### What this task involves
Copy word for word the lines of the entries below, from the line holding "Click the fullscreen" through the line holding "click(79, 176)", with both of those lines included.

### Exercise input

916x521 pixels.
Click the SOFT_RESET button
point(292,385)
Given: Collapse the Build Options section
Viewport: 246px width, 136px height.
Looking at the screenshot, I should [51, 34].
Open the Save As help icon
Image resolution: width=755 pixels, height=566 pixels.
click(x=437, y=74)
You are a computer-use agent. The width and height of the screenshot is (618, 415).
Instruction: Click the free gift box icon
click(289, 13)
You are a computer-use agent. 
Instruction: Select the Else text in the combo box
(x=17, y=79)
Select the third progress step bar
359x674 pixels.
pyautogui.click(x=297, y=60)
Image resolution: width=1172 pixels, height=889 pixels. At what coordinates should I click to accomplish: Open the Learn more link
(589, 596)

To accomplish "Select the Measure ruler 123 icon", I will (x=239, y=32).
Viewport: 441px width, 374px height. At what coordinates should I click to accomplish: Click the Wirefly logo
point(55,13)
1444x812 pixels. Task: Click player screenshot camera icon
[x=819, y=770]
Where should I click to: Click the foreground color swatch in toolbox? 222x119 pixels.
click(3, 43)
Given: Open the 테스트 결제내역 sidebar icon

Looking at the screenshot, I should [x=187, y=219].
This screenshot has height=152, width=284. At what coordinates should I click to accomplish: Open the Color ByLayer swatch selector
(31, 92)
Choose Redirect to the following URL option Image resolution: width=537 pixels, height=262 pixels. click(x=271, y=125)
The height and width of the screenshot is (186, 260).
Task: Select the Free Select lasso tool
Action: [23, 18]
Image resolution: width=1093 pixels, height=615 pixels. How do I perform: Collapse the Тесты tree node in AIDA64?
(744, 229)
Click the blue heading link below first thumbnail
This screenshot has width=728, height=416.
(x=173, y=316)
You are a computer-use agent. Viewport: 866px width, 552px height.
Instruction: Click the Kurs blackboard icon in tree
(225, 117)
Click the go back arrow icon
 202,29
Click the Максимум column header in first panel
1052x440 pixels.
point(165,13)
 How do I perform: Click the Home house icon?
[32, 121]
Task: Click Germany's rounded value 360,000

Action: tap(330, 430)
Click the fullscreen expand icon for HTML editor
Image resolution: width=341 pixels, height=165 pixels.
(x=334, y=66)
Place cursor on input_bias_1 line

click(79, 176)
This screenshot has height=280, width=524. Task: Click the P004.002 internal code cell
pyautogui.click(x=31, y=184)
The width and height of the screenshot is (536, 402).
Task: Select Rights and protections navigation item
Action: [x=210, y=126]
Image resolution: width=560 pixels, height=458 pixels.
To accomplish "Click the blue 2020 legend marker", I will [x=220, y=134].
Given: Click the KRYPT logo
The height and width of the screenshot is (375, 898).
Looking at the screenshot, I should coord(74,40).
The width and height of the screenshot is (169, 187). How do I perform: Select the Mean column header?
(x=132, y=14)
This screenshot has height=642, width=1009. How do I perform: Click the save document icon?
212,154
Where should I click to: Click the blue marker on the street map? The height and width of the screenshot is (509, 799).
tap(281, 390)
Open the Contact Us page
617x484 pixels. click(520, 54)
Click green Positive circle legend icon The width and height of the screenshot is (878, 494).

### Exercise output
Click the fullscreen expand icon for HTML editor
Image resolution: width=341 pixels, height=165 pixels.
(x=334, y=66)
Place cursor on input_bias_1 line

click(79, 176)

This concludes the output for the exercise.